Here's a link to the .pdf for the manual: http://www.coolermaster-usa.com/download.php?action=ViewDownload&id=90

The diagrams should help you understand a little better.


----------



## bostonbuddy (Jun 17, 2011)

it should unscrew from the underside of the motherboard.
Can your remove the panel of the case behind the motherboard and unscrew it w/o removing the motherboard?


----------



## ShiBDiB (Jun 17, 2011)

Just take the mobo out and unscrew the nuts holding it on? Or is that too simple.. in which cause u could..  CUT IT OUT WITH A MOTHA F'IN CHAINSAW U MOTHER F'ER... video tape that if u do.


----------



## Jetster (Jun 17, 2011)

Right angle screw driver...Google it


----------



## matteumayo (Jun 17, 2011)

Bad news. Very bad.

I got the CPU in and everything, reinstalled the cooler, and stuck the mobo back in.
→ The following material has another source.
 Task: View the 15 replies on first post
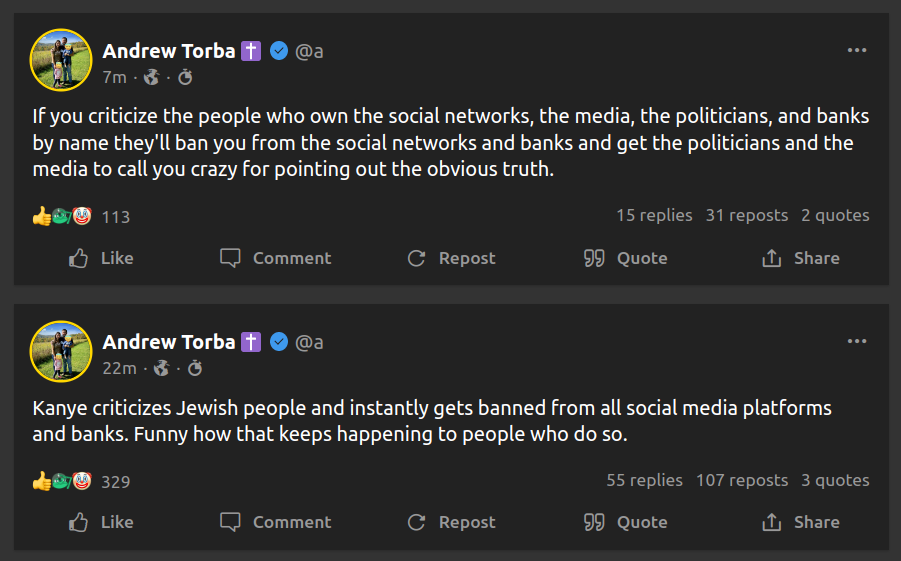[654, 215]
I then plugged in (what I think are) the correct wires to the mobo and screwed it in.

Hooked everything back up, plugged it in, turned the psu on, and hit the power button;

nothing happened.

I seriously don't know what to do, or even what I did wrong.

There is no response whatsoever to the power being turned on or off.


----------



## xBruce88x (Jun 17, 2011)

double check all connections to the 24/24+4pin, and the 4pin cpu connector. Also check your front panel plugs and see if they came lose.
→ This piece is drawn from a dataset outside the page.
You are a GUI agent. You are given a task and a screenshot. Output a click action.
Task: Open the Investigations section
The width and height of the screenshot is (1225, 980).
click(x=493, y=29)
also double check to see if your board supports the new cpu


----------



## Jetster (Jun 17, 2011)

You forgot or wrong pin the front panel wires or the 4 pin CPU plug. Ben there done that


----------



## theJesus (Jun 17, 2011)

Is the PSU turned on?


----------



## matteumayo (Jun 17, 2011)

I think it s the front bus connectors... I found these unplugged wires:

HDD LED
RESET SW
POWER SW

Where do these go?  They're all 2x1 and I don't see any 2x1 slots.


----------



## theJesus (Jun 17, 2011)

matteumayo said:


> I think it s the front bus connectors... I found these unplugged wires:
> 
> HDD LED
> RESET SW
> ...


Yeah, that's definitely the problem.  Look up your motherboard's manual online and it should have the pinout.


----------



## sneekypeet (Jun 17, 2011)

bottom right hand corner of the motherboard. Look closely they may even be labeled on the motherboard.
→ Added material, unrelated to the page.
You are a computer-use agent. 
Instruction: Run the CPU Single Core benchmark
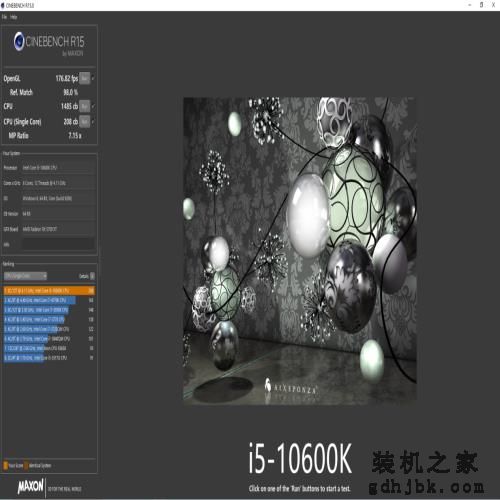click(x=85, y=122)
I'm guessing by the blue in that image its a gigabyte motherboard. Google the name of the board and the word manual, it will show exactly where they go


----------



## AphexDreamer (Jun 17, 2011)

Follow sneekypeet's advice. 

Without the POWER SW (Power Switch) Jumper (that's what its called) jumping the proper pins your power switch won't work and thus your PC won't turn on.


----------



## matteumayo (Jun 17, 2011)

Checked the mobo manual, found out where to put them, and ta-dah! PC's working flawlessly!

Thank you all very much for such great help!


----------



## Thrackan (Jun 17, 2011)

Well, "POWER SW" is the power switch connector, which does explain why your power switch does nothing.

look at the lower right corner of your motherboard, this is where almost always the front panel connectors are located.


----------



## user21 (Jun 17, 2011)

remove the motherboard from the casing and then it would be easy !


----------



## micropage7 (Jun 17, 2011)

matteumayo said:


> Checked the mobo manual, found out where to put them, and ta-dah! PC's working flawlessly!
> 
> Thank you all very much for such great help!



 yeah, congratulations 
dont forget to keep the manual book and the driver cd, you may need them later


----------



## AphexDreamer (Jun 17, 2011)

micropage7 said:


> yeah, congratulations
> dont forget to keep the manual book and the driver cd, you may need them later



He bought it prebuilt from his friend so I don't think he got the manuals.


----------



## JrRacinFan (Jun 17, 2011)

Ok now all this, I'm wondering what cpu you upgraded to! I must know (the hardware junkie in me tells me so xD).


----------



## matteumayo (Jun 17, 2011)

JrRacinFan said:


> Ok now all this, I'm wondering what cpu you upgraded to! I must know (the hardware junkie in me tells me so xD).



I went from an Athlon II 930 x4 to a Phenom II 955 BE.


----------



## xBruce88x (Jun 18, 2011)

nice upgrade. the L3 cache should give you a boost in performance for that apps that really use it. and it being a BE you can overclock the crap out of it lol


----------